Ayman A. Taha

OIF 3rd Battalion, 5th Special Forces Group
Vienna, VA

Staff Sgt. Ayman A. Taha was born on July 2, 1974, in Sudan. He was a trained Special Forces Engineer noncommissioned officer assigned to 3rd Battalion, 5th Special Forces Group in Fort Campbell, Ky.

He died in an explosion Dec. 30, 2005, while preparing to dispose of enemy munitions discovered near Balad, Iraq during combat operations in support of Operation Iraqi Freedom.

A resident of Clarksville, Tenn., Taha was a native of Sudan.

Taha entered the Army in August 2002 under the 18X program. This program allows selected individuals to enlist directly for Special Forces Training as a result of preexisting unique skills. He was an Arabic speaker.

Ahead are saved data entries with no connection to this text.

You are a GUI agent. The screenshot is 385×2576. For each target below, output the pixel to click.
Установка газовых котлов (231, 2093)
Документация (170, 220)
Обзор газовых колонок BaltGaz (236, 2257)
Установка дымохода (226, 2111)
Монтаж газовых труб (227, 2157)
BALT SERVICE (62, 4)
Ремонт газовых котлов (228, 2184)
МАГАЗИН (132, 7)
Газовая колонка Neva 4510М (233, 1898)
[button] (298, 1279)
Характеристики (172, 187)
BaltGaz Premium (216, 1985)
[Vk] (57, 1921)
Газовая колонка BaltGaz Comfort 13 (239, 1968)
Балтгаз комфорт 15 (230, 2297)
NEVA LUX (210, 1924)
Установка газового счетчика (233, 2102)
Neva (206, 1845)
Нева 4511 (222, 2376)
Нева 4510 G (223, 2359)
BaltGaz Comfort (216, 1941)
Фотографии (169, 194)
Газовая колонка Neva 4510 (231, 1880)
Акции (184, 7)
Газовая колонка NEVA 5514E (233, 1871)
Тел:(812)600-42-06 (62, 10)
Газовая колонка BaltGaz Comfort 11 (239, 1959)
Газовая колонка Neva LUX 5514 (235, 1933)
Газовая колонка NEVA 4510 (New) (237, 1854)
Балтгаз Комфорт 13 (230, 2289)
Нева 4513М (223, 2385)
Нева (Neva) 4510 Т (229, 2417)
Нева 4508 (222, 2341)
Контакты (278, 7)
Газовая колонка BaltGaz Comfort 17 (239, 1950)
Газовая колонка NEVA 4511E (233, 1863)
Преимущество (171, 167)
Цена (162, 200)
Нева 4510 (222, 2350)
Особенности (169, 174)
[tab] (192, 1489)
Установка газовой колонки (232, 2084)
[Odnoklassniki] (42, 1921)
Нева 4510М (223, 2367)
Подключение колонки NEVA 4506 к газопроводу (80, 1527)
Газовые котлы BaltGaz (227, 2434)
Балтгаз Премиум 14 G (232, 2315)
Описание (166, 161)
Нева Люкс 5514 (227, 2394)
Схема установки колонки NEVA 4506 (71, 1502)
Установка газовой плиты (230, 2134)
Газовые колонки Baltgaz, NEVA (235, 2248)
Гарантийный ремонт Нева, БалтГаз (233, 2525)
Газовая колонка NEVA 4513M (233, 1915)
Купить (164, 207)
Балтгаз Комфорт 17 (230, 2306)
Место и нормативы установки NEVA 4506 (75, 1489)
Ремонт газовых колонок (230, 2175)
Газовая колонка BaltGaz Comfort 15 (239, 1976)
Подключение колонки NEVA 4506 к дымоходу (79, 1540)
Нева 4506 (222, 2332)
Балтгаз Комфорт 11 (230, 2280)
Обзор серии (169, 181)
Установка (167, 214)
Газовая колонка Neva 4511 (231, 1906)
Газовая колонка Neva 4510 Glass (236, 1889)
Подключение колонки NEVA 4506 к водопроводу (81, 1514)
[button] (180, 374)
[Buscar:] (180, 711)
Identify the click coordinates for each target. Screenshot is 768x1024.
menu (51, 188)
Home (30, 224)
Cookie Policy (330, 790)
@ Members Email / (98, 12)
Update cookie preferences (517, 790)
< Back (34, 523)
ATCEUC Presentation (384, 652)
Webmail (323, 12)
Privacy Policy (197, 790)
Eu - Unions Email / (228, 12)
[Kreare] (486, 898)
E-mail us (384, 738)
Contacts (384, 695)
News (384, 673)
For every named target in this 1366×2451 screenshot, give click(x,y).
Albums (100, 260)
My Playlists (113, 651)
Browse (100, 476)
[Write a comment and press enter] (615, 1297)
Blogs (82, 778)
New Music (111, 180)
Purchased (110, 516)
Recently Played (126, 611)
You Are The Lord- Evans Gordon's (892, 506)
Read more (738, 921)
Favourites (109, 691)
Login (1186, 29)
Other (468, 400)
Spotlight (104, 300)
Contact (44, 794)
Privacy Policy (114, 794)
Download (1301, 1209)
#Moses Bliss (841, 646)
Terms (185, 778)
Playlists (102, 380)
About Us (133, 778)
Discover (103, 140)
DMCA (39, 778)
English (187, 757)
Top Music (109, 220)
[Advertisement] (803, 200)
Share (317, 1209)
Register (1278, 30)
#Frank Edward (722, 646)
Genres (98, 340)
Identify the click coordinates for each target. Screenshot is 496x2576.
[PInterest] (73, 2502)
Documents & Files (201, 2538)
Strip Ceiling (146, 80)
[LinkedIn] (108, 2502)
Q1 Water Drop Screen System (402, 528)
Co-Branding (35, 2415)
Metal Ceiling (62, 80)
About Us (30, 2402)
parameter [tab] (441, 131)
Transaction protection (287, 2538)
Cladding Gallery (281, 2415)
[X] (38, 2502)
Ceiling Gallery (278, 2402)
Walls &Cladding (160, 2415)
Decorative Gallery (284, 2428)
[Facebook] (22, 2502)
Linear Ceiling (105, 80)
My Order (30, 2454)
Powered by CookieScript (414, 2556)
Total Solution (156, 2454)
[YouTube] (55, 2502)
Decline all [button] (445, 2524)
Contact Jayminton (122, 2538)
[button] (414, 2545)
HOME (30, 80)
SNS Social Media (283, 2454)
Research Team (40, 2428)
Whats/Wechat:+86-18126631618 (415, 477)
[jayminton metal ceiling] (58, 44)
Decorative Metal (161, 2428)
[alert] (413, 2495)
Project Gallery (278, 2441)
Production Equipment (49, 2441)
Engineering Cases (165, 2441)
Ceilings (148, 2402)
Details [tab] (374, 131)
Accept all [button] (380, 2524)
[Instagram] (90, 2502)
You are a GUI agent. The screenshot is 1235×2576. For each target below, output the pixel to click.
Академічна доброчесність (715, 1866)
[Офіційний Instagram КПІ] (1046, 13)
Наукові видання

He began his Army career by completing Basic Infantry Training and Airborne School, both at Fort Benning, Ga.
In 2003, Taha began training at Fort Bragg, N.C., where he completed the Special Forces Engineer Sergeant’s Course, the Survival, Evasion, Resistance, and Escape Course, the Primary Leadership Development Course and the Basic Non Commissioned Officers Course. He was later assigned to 3rd Battalion, 5th Special Forces Group at Fort Campbell, Ky., in January of 2005. He served as a member of a Special Forces Operational Detachment-A or A-Team.

Taha’s civilian education consisted of a bachelor’s of science in economics from the University of California at Berkeley in 1997 and a master’s in economics from the University of Massachusetts in 2001.

He deployed with 5th Special Forces Group to Iraq in support of OIF this past summer.

His awards included the National Defense Service Medal, Global War on Terrorism Service Medal, NCO Professional Development Ribbon with Numeral Two Device, the Special Forces Tab and the Parachutists Badge. He was posthumously awarded the Bronze Star Medal, the Purple Heart, the Meritorious Service Medal, the Iraq Campaign Medal, the Army Good Conduct Medal and the Combat Infantryman Badge.

Taha is survived by his wife, Geraldine and his daughter, Sommer, both of Tennessee. His parents, Abdel-Rahman and Amal Ali both of Virginia, also survive him.